Expected Output: [False, 1]

Explanation: B1 is already checked out by M1 when M2 tries to check it out.

Input: ([['5', 'B7', 'M3', 'return']],)

Expected Output: [False, 0]

Explanation: A return cannot happen before a checkout.

Input: ([['1', 'B1', 'M1', 'checkout'], ['2', 'B1', 'M2', 'renew']],)

Expected Output: [False, 1]

Explanation: Only the current holder M1 can renew B1.

Input: ([['10', 'B1', 'M1', 'checkout'], ['9', 'B1', 'M1', 'renew']],)

Expected Output: [False, 1]

Explanation: The second event for B1 has an earlier timestamp than the previous B1 event.

Hints

  1. Track the current holder of each checked-out book.
  2. Track the last timestamp seen for each book before validating the action.
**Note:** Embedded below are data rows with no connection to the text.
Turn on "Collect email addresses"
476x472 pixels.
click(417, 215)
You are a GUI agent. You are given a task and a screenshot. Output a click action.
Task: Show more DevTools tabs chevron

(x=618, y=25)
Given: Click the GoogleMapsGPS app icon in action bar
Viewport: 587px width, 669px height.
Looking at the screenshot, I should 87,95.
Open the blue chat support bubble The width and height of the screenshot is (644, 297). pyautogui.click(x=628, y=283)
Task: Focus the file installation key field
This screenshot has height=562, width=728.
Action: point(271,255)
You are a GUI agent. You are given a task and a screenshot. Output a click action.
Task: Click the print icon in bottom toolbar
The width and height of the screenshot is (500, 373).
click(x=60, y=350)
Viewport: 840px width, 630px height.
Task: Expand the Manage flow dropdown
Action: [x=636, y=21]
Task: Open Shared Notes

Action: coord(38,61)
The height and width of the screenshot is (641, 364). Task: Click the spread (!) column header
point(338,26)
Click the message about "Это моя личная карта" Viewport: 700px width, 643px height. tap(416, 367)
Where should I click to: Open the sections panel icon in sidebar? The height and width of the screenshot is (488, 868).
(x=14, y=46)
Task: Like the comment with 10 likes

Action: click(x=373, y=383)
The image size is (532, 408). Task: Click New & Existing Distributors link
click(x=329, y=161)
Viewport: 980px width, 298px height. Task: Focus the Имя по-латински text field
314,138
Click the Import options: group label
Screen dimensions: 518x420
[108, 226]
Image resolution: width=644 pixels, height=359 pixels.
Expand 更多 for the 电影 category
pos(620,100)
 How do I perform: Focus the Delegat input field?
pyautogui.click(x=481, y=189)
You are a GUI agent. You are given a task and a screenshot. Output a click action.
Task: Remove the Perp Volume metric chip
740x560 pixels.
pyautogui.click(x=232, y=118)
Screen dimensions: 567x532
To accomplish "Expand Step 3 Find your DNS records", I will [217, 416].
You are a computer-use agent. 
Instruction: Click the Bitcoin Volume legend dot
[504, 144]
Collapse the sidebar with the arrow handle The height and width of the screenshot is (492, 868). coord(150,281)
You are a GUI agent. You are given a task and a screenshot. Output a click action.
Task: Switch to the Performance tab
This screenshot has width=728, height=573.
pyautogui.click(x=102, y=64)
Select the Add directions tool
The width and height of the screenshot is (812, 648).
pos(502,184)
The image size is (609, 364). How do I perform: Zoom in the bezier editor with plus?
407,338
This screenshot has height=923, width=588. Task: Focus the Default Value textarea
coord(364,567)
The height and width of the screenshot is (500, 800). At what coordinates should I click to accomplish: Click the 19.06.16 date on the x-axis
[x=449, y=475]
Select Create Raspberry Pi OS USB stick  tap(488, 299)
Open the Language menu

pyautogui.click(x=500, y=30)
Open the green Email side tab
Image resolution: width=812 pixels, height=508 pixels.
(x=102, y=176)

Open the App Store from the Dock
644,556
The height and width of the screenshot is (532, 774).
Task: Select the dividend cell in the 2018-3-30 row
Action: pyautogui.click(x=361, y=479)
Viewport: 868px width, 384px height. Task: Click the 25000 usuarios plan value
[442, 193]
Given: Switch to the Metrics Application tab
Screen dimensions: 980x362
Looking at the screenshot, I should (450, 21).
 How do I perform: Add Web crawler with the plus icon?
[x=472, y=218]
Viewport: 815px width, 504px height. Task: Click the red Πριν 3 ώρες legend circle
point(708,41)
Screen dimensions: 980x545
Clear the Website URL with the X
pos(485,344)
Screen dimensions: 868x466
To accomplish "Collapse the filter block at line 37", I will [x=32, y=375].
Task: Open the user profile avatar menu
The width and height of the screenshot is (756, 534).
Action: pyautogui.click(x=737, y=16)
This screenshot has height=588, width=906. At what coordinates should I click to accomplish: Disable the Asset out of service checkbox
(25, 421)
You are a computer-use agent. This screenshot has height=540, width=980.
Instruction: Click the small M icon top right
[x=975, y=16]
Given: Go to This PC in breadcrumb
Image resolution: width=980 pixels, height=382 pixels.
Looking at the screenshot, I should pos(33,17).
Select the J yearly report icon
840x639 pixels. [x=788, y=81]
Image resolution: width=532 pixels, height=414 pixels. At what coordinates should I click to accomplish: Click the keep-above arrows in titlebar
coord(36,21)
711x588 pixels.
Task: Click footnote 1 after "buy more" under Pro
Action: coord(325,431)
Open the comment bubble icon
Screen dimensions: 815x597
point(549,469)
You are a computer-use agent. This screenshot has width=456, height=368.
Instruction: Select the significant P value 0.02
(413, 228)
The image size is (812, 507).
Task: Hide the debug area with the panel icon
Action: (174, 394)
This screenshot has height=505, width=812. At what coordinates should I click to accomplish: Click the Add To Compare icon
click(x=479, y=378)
Part 4: Two String Validation Without Counter

Given two lowercase strings s and t, determine whether they are anagrams of each other. Two strings are anagrams if they contain exactly the same characters with exactly the same frequencies, possibly in a different order. You may not use collections.Counter or any equivalent built-in frequency counter.

Constraints

  • 0 <= len(s), len(t) <= 100000
  • s and t contain only lowercase English letters 'a' through 'z'
  • Do not use collections.Counter or similar built-in frequency-counting utilities

Examples

Input: ('listen', 'silent')

Expected Output: True

Explanation: Both strings contain the same letters with the same frequencies.

Input: ('rat', 'car')

Expected Output: False

Explanation: The character counts differ.

Input: ('', '')

Expected Output: True

Explanation: Two empty strings are anagrams of each other.

Input: ('a', 'aa')

Expected Output: False

Explanation: The strings have different lengths.

Input: ('aabbcc', 'abcabc')

Expected Output: True

Explanation: Both strings have two a's, two b's, and two c's.

Hints

  1. If the strings have different lengths, they cannot be anagrams.
  2. A fixed-size array of 26 counts is enough for lowercase English letters.